Having read Nicholas Shapespeare's biography of Bruce Chatwin, I was keen to read Chatwin's "In Patagonia", although I had no idea what his writing would be like. I was therefore very surprised as to how readable the book was, with many insights into the people and the country, particularly of Tierra del Fuego and Cape Horn, which I had always imagined as being wild, rough and uninhabitable. The book has been described as breaking all the rules of travel writing, but not being a "travel reader" all I can say that it is well worth reading and that I am looking forward to getting hold of his book on Wales, "Under the Black Hill".

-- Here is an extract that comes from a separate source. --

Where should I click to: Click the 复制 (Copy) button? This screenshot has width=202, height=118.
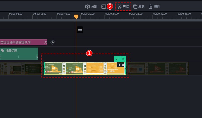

I wanted to love this book but ended up a little frustrated with or at least ambivalent about it. Chatwin has made many errors through it and stylistically it changes towards the end like his editor has chased him up for missing a deadline or something. Errors and thoughts:
Salmuera is a brine which is doused on an asado to keep the meat moist whilst grilled. It is not a sauce made of garlic, vinegar and parsley/coriander.
Inability to spell Cymru - he spells it Cymry. That's not a thing.
He seems to have been using people for free food and drink despite having a flat in South Kensington.
He uses the language and idioms of the 18th century when writing in the 20th century. Who has apoplexy now? When did anyone ever use the word peon in a sentence?
It's like a traveller's Ulysees. Rambling stream of consciousness. It's like a conversation with me.
When I arrived in Welsh North eastern Patagonia (Trelew) a few weeks ago, our guide said that most of his clients carried Chatwyn's book and were keen to see what remains of Welsh culture in the towns around the region. 4000 Welsh speakers were given a land grant in 1865 and there are a few Welsh speakers who have survived the generations. There are still many Evans, Roberts and Williams around, most of whom only speak Spanish.
The guide who bore the curious name of Washington (curious that is for Argentina)) was right to point out that Bruce Chatwyn's book is an iconic introduction to the region. However, he wrote it 40 years ago when Patagonia was even more of a frontier region than it is today - although many of the places we visited still bear the marks of recent development.
I read In Patagonia on my return and it is somewhat dated. However, Chatwyn has the ability to draw some of the extraordinary characters he met on his journeys. I was somewhat disappointed that much of the book was historical and not Patagonia as he saw it. But if you want a literary introduction to the region, you could do worse than to read it. It is absolutely not a travel guide and nor was it intended to be.